FOREWORD
After releasing two translation volumes of poems by this most prolific poet, Yannis Ritsos, and upon embarking on the quest of working on this third volume I surely felt an acute sense of de ja vu and certain familiarity with the mood of his poems and way of their development. I had a strong affinity for his deepest thoughts and emotions while he wrote them, a sense of him being close to me, an indisputable emotional connection with the man who came and sat next to me and spontaneously opened his heart and revealed his innermost secrets to this translator. Indeed my work this time is overwhelmed by that acute connection with this amazing poet, the one and only in the world, the man who was born to a big and affluent family, who grew up and followed his heart’s desire, poetry, the man who spent many years of his life in exile, yet the man who never stopped writing, who never stopped believing in man, the man with his endless pursuit for excellence which resulted in the amazing number of poetry and prose books he wrote along with his innumerable translations.
Undoubtedly I felt a connection so alive and profane, so strong and clearly defined that I never stopped asking him, in my mind, about his way of perception, his way of understanding humanity, his way of seeing forward and truly his voice echoed inside of me so adamantly and eloquently describing his views about the human condition, human behaviour, his sense of the senseless his acceptance of the unacceptable. Thus, closing my eyes, time transcends, and I find myself next to him in the island of his exile, Makronisos; we sit on a hillside, right on the moist morning soil, and we gaze at the expanse of summer dryness, the treeless landscape, the thorny bulrushes, the thyme slowly swaying at the light breeze, the odd oleander bush, the brightness of the morning sun, the endlessness of the horizon and of our thoughts.
Turning a bit towards him I asked could you have ever believed that there could be so much cruelty in the human soul, that a man could be so amazingly antithetic and cruel to another human being and all that because of fanaticism and narrowmindedness?
He looked at the soil, incised a line into it with the twig he held in his hand and looking at the furrow, as if gazing at the abysmal depth of human soul he uttered, fear, comrade, fear and fanaticism, the fear of what we represent, the fear we infuse in their hearts pushes them to become inhumane, to try and turn us into non-humans in two weeks of whipping and cursing, in two days of slandering and kicking; fear, their fear which you see in their glances when they curse us, their fear of what we can create which they can’t understand, that’s what fosters their actions.
Truly he left nothing unsaid with those few sentences, and I sensed my face gleamed at the echo of the word he used to address me: comrade.

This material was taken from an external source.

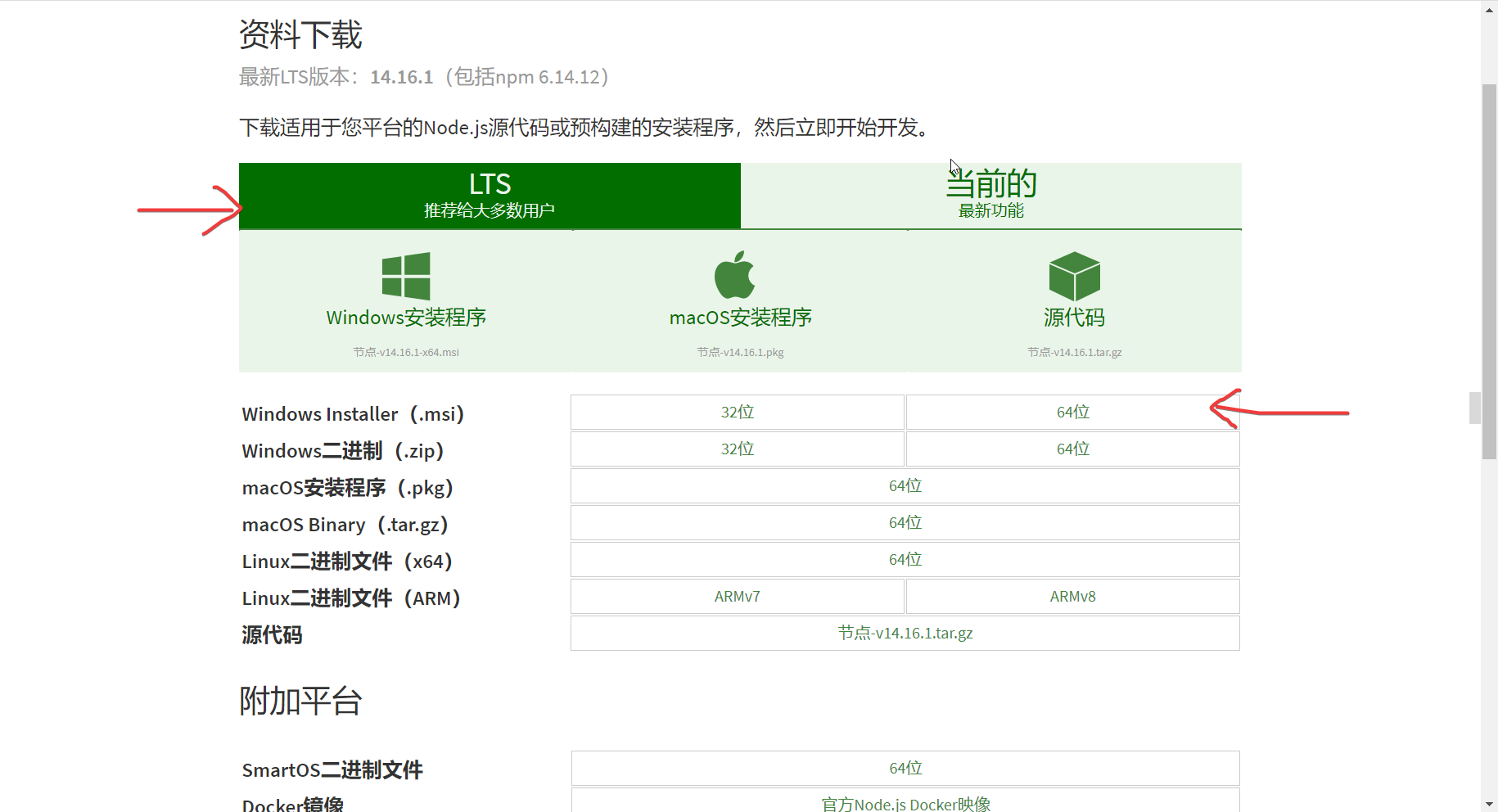Download 64位 Linux 二进制文件 (x64)
1498x812 pixels.
pyautogui.click(x=905, y=559)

However, he continued, the graciousness and spirituality of one always appears when one escapes the talons of fear and finds oneself. And even these guards who spit on us, curse us, kick us, whip us will one day discover themselves and that will be their moment of reckoning when they’ll recall all their actions here in Makronisos and tears will flow down their eyes, when their moment of escaping the animal and reaching their true self will arrive; because everyone on earth has that written on their tablet: that one day their time of reckoning will arrive, as if it will spring up from within and it will shake them off their comfort zone into which they’ve been all their lives and at that moment they’ll transcend the fleshy and reach the fleshless. Truly we’re victorious, comrade, now at this moment here in Makronisos and at that moment of the guard’s reckoning we’ll be victorious because we have sung for the better side of man, we have written about it, we have prayed for it, we have believed in it and will always believe in it. Comrade we shall be victorious on the pages of history, always remember of me.

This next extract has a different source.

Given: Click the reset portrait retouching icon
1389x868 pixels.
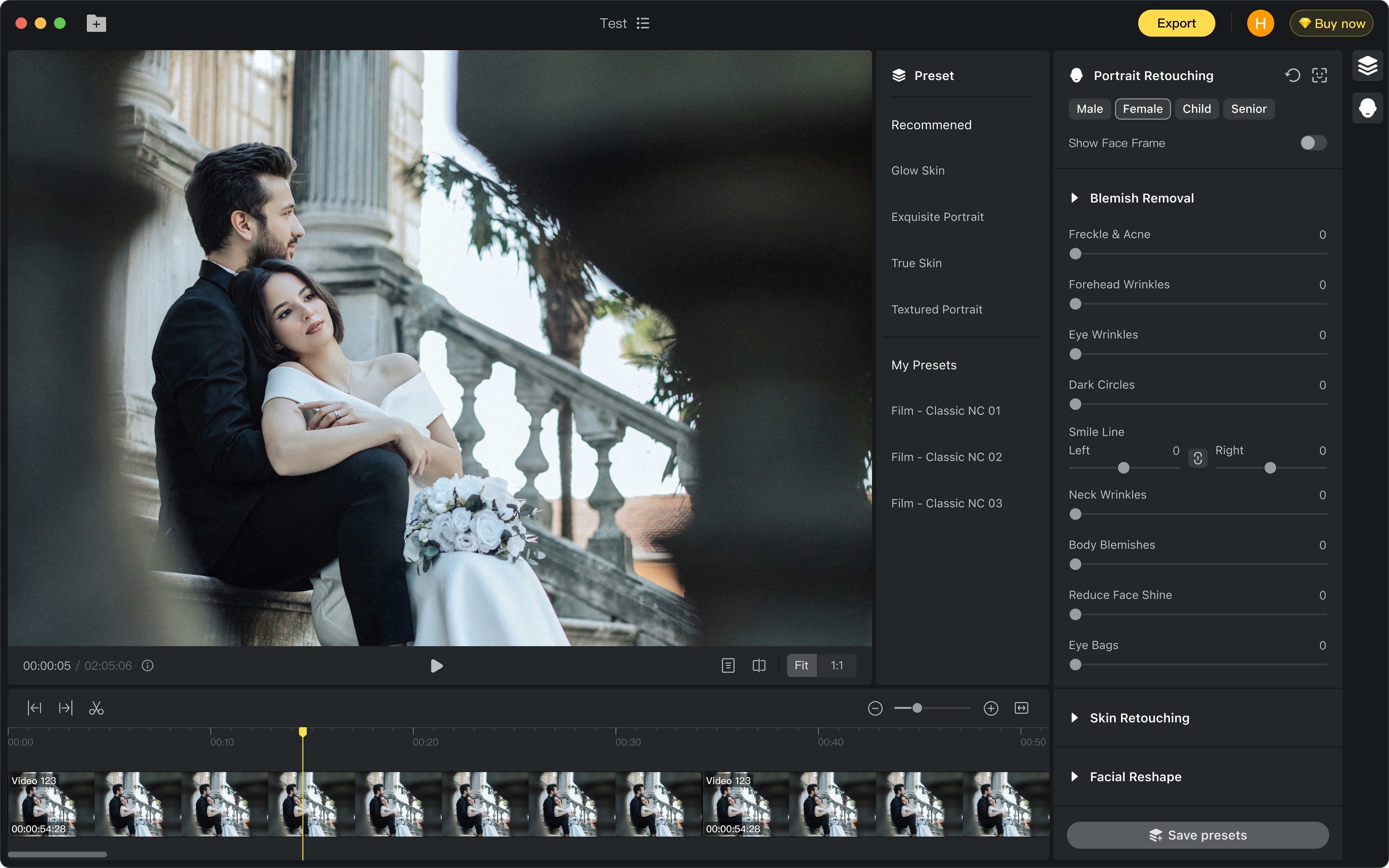Looking at the screenshot, I should point(1293,75).
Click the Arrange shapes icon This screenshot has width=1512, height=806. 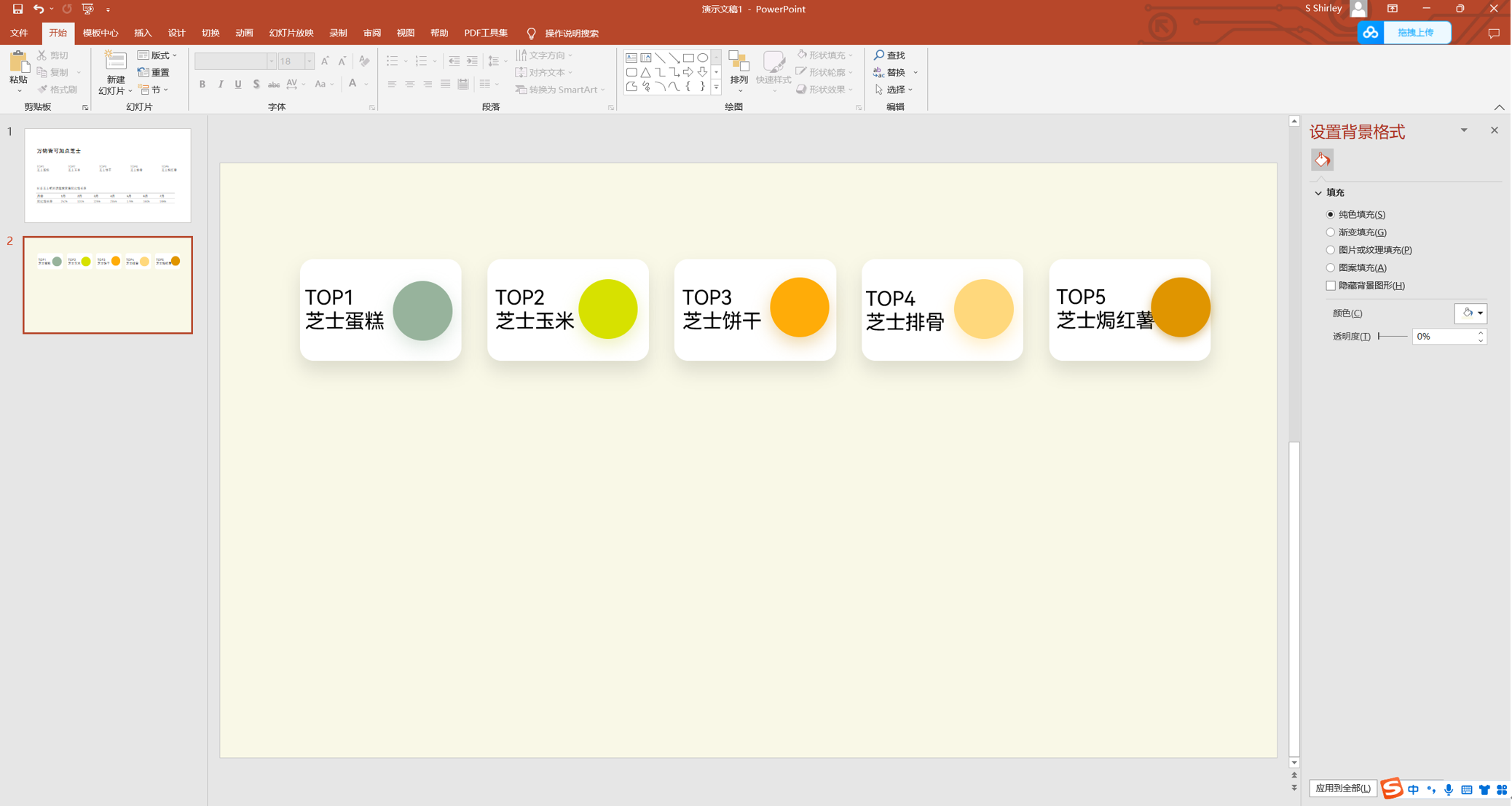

The sun was up the length of a flag’s mast, the thorny bulrushes were still dripping dew and bees suddenly appeared among the thyme branches and flowers: time for foraging and like the bees we too had to get busy since we were on duty to clean the cookhouse before breakfast was served. A few minutes later we were wiping the counter, we had started the fire for the cook to boil our daily chai, we had cleaned all necessary utensils and took a deep breath of relief. The guards couldn’t find any reason to spit on us, nor to curse us, nor to unintentionally kick our butts. My eyes met his and deep in his irises I so ever clearly saw one single word: duty.
I opened my eyes. His stature was still standing in front of me. His eyes with the word duty in them. My duty to myself and to him, my duty to Yannis Ritsos. My task, on which I’ve been working for the last few years with these translations, still gleams in front of me. My duty to translate as much of his poetry as I can master. My duty. I’ve been explained, comrade.